If you come upon a sanitation or utility vehicle on a roadside in Florida, state law requires you to slow down and move over. Effective July 1, sanitation and utility vehicles are covered under the state Move Over Law, which previously applied only to emergency and first-responder vehicles and tow trucks, WFSU reported.

The National Waste & Recycling Association, a trade association, said the change will help prevent pedestrian accidents and fatalities involving waste and recycling workers. Being hit by a vehicle is a leading cause of death for waste and recycling employees, the organization says.

The NW&RA has been working to have similar legislation passed in other states.

The organization thanked state Representative Holly Raschein, who co-sponsored the bill. She said the law improves safety for workers.

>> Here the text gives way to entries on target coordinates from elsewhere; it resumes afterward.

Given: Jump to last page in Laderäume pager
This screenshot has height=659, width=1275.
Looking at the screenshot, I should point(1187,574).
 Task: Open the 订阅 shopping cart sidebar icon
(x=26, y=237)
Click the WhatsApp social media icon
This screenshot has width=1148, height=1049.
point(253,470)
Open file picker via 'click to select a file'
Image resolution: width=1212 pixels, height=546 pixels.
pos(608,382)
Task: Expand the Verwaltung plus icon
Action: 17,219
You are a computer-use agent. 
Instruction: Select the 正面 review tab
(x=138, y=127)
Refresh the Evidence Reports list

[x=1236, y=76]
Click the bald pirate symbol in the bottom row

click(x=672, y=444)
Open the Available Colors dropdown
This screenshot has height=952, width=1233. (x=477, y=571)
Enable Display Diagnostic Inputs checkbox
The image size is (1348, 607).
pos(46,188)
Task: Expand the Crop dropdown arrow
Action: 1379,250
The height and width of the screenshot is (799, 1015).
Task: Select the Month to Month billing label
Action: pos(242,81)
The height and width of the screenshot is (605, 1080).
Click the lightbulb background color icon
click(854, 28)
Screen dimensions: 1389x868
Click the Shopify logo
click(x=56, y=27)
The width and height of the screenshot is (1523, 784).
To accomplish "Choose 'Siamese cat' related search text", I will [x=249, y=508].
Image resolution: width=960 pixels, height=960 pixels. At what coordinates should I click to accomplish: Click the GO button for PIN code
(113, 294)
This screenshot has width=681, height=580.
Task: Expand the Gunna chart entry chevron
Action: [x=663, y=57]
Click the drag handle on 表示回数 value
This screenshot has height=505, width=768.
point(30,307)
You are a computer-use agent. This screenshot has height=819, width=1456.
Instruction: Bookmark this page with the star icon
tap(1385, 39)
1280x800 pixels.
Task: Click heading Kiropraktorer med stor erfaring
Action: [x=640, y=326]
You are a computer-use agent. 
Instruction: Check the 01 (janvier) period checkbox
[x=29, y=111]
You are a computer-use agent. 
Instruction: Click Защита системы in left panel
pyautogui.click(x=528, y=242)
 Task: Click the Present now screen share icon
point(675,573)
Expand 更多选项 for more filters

Other groups are also happy with Florida’s inclusion of sanitation and utility workers in the Move Over Law. Donny Fugate, vice president of operations for CHELCO, a not-for-profit electric distribution cooperative, told WTVY that the law will help protect workers who must deal with high voltages and difficult conditions.

Under the law, motorists on multi-lane roads must slow down and move over safely as soon as they approach a protected vehicle. Motorists who cannot change lanes safely or are on a two-lane road are supposed to drop their speed to 20 mph below the speed limit.

If the speed limit is 20 mph or less, drivers must slow down to 5 mph or less. Violators can receive a ticket, a fine and points on their license.

The Florida Highway Patrol said it plans to alert and educate drivers about the change. Patrol spokesperson Nancy Rasmussen said the agency will include sanitation and utility vehicles in its messages about the Move Over Law.